| Item 1.01. |
Entry into a Material Definitive Agreement. |
On June 18, 2026, Range Capital Acquisition Corp. (the “Company”) issued an unsecured promissory note (the “Note”) in the principal amount of up to $540,000 to its sponsor, Range Capital Acquisition Sponsor, LLC (the “Sponsor”), to be drawn down in connection with the previously announced contributions of up to $60,000 per month (the “Contributions”) by the Sponsor or its designees to the trust account established in connection with the Company’s initial public offering (the “Trust Account”), as described in the Proxy Statement (as defined below). The Note does not bear interest and the principal balance will be payable on the earlier of: (i) the date on which the Company consummates its initial business combination and (ii) the date that the winding up of the Company is effective. In the event that the Company does not consummate an initial business combination, the Note will be repaid only from amounts remaining outside of the Trust Account, if any. The Note is subject to customary events of default, the occurrence of certain of which automatically triggers the unpaid principal balance of the Note and all other sums payable with regard to the Note becoming immediately due and payable. On June 22, 2026, $60,000 was drawn down from the Note and deposited into the Trust Account.
The issuance of the Note was made pursuant to the exemption from registration contained in Section 4(a)(2) of the Securities Act of 1933, as amended.
The foregoing description of the Note does not purport to be complete and is qualified in its entirety by reference to the full text of the Note, a copy of which is filed as Exhibit 10.1 to this Current Report on Form 8-K (this “Current Report”) and incorporated herein by reference.

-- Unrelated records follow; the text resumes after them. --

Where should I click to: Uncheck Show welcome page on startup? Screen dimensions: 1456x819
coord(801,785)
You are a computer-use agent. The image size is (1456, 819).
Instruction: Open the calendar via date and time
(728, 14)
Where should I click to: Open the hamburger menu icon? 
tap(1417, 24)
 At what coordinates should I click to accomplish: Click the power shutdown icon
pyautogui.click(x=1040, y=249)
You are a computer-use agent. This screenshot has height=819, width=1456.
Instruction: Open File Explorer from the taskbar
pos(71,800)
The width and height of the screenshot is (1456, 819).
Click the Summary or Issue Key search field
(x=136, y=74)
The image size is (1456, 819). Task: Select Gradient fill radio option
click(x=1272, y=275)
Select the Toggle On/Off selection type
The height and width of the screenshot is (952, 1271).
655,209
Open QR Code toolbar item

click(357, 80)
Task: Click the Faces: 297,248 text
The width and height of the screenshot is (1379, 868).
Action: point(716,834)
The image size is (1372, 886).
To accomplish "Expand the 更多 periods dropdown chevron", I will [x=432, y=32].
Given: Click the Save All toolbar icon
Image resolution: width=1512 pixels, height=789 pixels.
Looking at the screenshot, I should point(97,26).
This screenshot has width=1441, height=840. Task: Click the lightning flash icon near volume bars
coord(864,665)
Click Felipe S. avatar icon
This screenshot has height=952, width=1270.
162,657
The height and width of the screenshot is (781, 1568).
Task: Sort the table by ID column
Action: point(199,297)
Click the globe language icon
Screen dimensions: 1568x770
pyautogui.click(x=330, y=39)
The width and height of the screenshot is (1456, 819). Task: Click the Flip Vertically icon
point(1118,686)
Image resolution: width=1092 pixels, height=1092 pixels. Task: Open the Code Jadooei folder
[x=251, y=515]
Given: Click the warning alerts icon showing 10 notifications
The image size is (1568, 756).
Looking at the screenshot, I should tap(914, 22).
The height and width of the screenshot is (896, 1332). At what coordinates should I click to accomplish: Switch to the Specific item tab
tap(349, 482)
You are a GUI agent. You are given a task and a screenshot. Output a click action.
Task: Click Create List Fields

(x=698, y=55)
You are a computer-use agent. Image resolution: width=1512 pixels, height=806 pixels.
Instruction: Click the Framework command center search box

The information included in Item 5.07 of this Current Report is incorporated by reference in this Item 1.01 to the extent required herein.
| Item 2.03. |
Creation of a Direct Financial Obligation or an Obligation under an Off-Balance Sheet Arrangement of a Registrant. |
The information included in Item 1.01 of this Current Report is incorporated by reference into this Item 2.03 to the extent required herein.
| Item 5.03 |
Amendments to Articles of Incorporation or Bylaws; Change in Fiscal Year |
On June 18, 2026, the Company held an extraordinary general meeting of shareholders of the Company (the “Meeting”) to vote on a proposal (the “Extension Amendment Proposal”) to amend, by way of special resolution, the Company’s amended and restated memorandum and articles of association (the “Articles”, as amended, the “Amended Articles”), to (A) amend the date by which the Company must (1) consummate an initial merger, share exchange, asset acquisition, share purchase, reorganisation or similar business combination with one or more businesses (a “business combination”), (2) cease its operations except for the purpose of winding up if it fails to complete such business combination, and (3) redeem all of the ordinary shares of the Company, par value $0.0001 per share (the “ordinary shares”) included as part of the units sold in the Company’s initial public offering (such ordinary shares, the “Public Shares”) that was consummated on December 23, 2024 (the “IPO”), to up to 27 months from the closing of the IPO (the “Amended Date”), or such earlier date as is determined by our board of directors (the “board”), in its sole discretion, to be in the best interests of the Company (the “Amendment”), provided that the Sponsor or its affiliate or permitted designees will deposit into the Trust Account an amount determined by multiplying $0.03 by the number of Public Shares outstanding following any redemptions of Public Shares effected in connection with the Meeting, up to a maximum of $60,000, for each such one-month extension, in exchange for a non-interest bearing, unsecured promissory note payable upon consummation of a business combination, and (B) reduce the liquidation and dissolution expenses that can be deducted from the interests earned on the funds held in the Trust Account from $100,000 to $20,000. The Extension Amendment Proposal is described in more detail in the Company’s definitive proxy statement filed with the U.S. Securities and Exchange Commission (the “SEC”) on May 5, 2026 (the “Proxy Statement”), as supplemented by the supplement to the Proxy Statement filed with the SEC on May 22, 2026.
In addition, on June 18, 2026, the Company filed an amendment to the Articles with the Registrar of Companies of the Cayman Islands reflecting the shareholder-approved amendment. A copy of the amendment to the Articles is attached hereto as Exhibit 3.1.